» **What needs to be done**:
Please repeat, from the entries that follow, the lines from the one containing "[Перейти в профиль moneymaker] (72, 1419)" through the one containing "Галерея (79, 54)" exactly, adding nothing.

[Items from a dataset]
===============

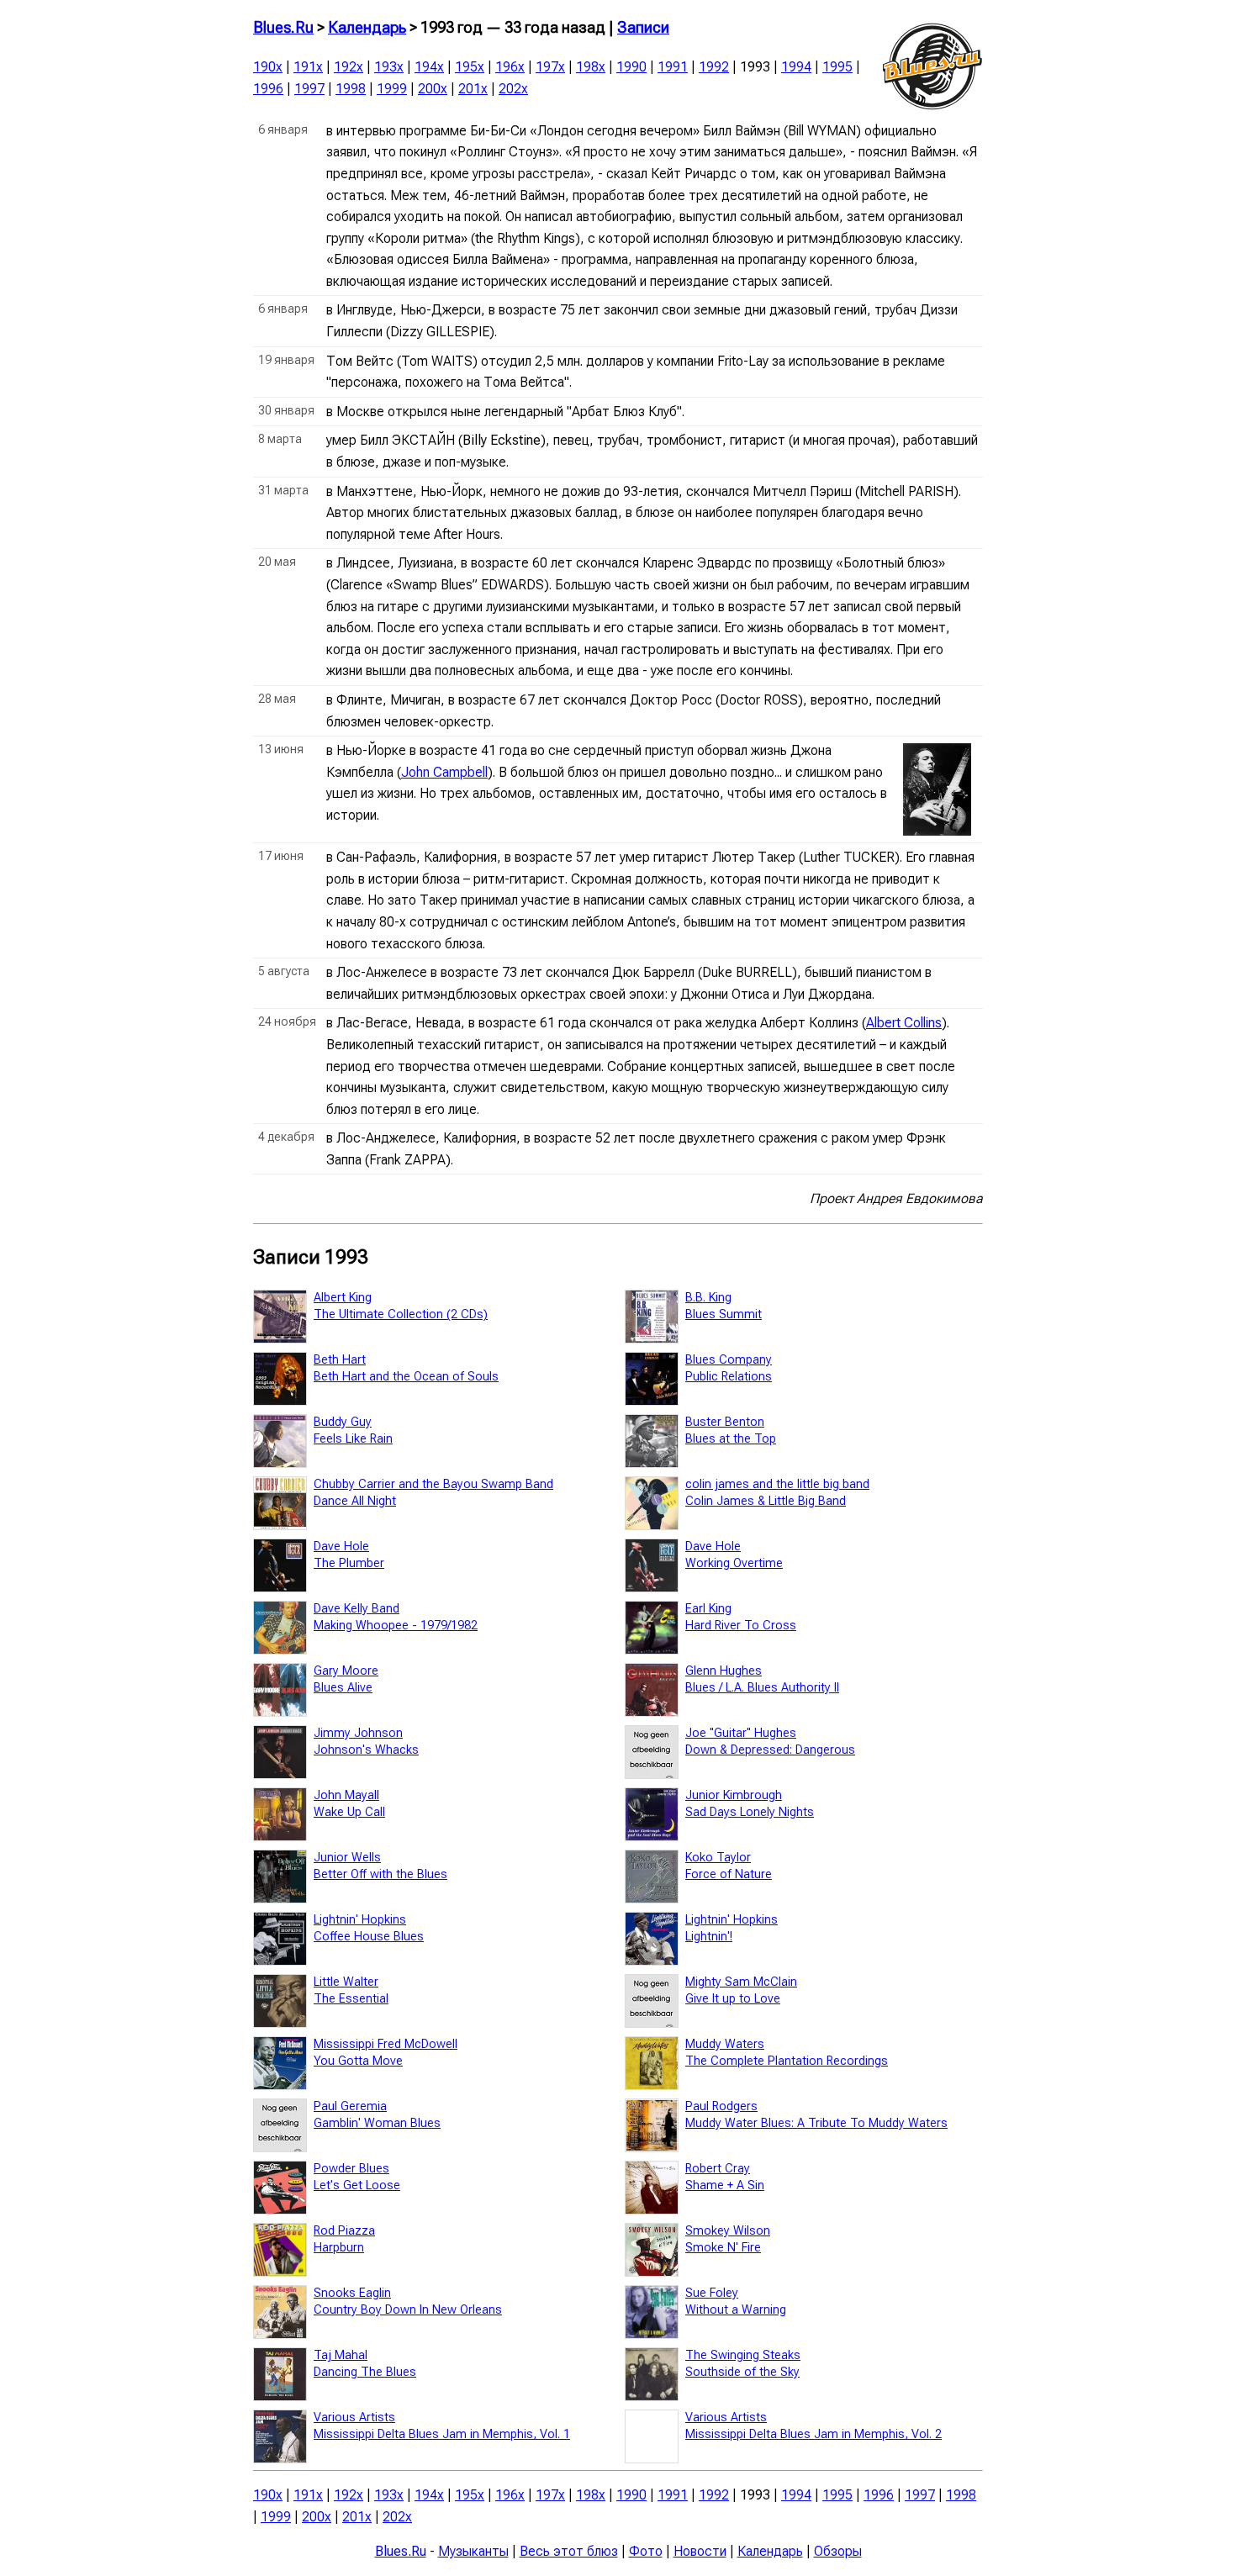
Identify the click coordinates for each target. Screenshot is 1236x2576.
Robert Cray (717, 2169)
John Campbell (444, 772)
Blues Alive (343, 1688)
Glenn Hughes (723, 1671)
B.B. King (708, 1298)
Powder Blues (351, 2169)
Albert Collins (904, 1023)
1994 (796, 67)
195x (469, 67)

===============

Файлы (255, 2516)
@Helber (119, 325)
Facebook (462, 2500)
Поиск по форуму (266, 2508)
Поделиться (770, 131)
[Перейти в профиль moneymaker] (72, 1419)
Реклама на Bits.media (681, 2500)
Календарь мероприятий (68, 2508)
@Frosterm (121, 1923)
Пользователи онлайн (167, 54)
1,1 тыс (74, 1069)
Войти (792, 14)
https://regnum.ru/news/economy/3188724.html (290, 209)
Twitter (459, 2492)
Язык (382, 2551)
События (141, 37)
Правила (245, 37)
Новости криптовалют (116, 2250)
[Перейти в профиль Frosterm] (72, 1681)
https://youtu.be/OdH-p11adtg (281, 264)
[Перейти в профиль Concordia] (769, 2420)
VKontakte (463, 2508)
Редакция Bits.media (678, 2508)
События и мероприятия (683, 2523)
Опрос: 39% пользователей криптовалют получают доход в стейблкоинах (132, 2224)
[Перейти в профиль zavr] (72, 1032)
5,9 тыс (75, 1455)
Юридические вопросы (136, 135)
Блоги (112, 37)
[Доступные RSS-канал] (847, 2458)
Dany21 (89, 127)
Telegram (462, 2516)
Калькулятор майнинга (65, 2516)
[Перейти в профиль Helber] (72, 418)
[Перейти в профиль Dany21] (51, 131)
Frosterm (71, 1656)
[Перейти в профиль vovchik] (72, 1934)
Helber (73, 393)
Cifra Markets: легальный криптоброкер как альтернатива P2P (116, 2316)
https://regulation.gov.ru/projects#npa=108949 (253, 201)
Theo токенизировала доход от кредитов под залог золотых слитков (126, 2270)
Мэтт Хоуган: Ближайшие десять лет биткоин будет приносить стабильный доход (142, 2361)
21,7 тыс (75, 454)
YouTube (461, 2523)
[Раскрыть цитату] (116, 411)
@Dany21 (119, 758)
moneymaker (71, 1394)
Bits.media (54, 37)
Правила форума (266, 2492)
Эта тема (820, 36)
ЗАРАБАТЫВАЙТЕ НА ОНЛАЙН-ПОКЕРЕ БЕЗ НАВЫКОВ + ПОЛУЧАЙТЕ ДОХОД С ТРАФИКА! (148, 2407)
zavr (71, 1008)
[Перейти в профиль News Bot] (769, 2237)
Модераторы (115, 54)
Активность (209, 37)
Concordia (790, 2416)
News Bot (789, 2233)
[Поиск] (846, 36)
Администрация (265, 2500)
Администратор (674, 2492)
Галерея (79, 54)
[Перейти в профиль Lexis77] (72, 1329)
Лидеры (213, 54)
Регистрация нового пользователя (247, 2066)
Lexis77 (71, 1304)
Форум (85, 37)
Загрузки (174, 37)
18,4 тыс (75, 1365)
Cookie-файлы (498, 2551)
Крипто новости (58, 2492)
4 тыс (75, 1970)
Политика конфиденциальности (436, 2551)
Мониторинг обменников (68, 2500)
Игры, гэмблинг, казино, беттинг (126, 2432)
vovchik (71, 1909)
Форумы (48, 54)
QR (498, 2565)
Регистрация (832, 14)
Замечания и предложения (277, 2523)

===============

» **Answer space**:
[Перейти в профиль moneymaker] (72, 1419)
Реклама на Bits.media (681, 2500)
Календарь мероприятий (68, 2508)
@Frosterm (121, 1923)
Пользователи онлайн (167, 54)
1,1 тыс (74, 1069)
Войти (792, 14)
https://regnum.ru/news/economy/3188724.html (290, 209)
Twitter (459, 2492)
Язык (382, 2551)
События (141, 37)
Правила (245, 37)
Новости криптовалют (116, 2250)
[Перейти в профиль Frosterm] (72, 1681)
https://youtu.be/OdH-p11adtg (281, 264)
[Перейти в профиль Concordia] (769, 2420)
VKontakte (463, 2508)
Редакция Bits.media (678, 2508)
События и мероприятия (683, 2523)
Опрос: 39% пользователей криптовалют получают доход в стейблкоинах (132, 2224)
[Перейти в профиль zavr] (72, 1032)
5,9 тыс (75, 1455)
Юридические вопросы (136, 135)
Блоги (112, 37)
[Доступные RSS-канал] (847, 2458)
Dany21 (89, 127)
Telegram (462, 2516)
Калькулятор майнинга (65, 2516)
[Перейти в профиль Helber] (72, 418)
[Перейти в профиль Dany21] (51, 131)
Frosterm (71, 1656)
[Перейти в профиль vovchik] (72, 1934)
Helber (73, 393)
Cifra Markets: легальный криптоброкер как альтернатива P2P (116, 2316)
https://regulation.gov.ru/projects#npa=108949 (253, 201)
Theo токенизировала доход от кредитов под залог золотых слитков (126, 2270)
Мэтт Хоуган: Ближайшие десять лет биткоин будет приносить стабильный доход (142, 2361)
21,7 тыс (75, 454)
YouTube (461, 2523)
[Раскрыть цитату] (116, 411)
@Dany21 (119, 758)
moneymaker (71, 1394)
Bits.media (54, 37)
Правила форума (266, 2492)
Эта тема (820, 36)
ЗАРАБАТЫВАЙТЕ НА ОНЛАЙН-ПОКЕРЕ БЕЗ НАВЫКОВ + ПОЛУЧАЙТЕ ДОХОД С ТРАФИКА! (148, 2407)
zavr (71, 1008)
[Перейти в профиль News Bot] (769, 2237)
Модераторы (115, 54)
Активность (209, 37)
Concordia (790, 2416)
News Bot (789, 2233)
[Поиск] (846, 36)
Администрация (265, 2500)
Администратор (674, 2492)
Галерея (79, 54)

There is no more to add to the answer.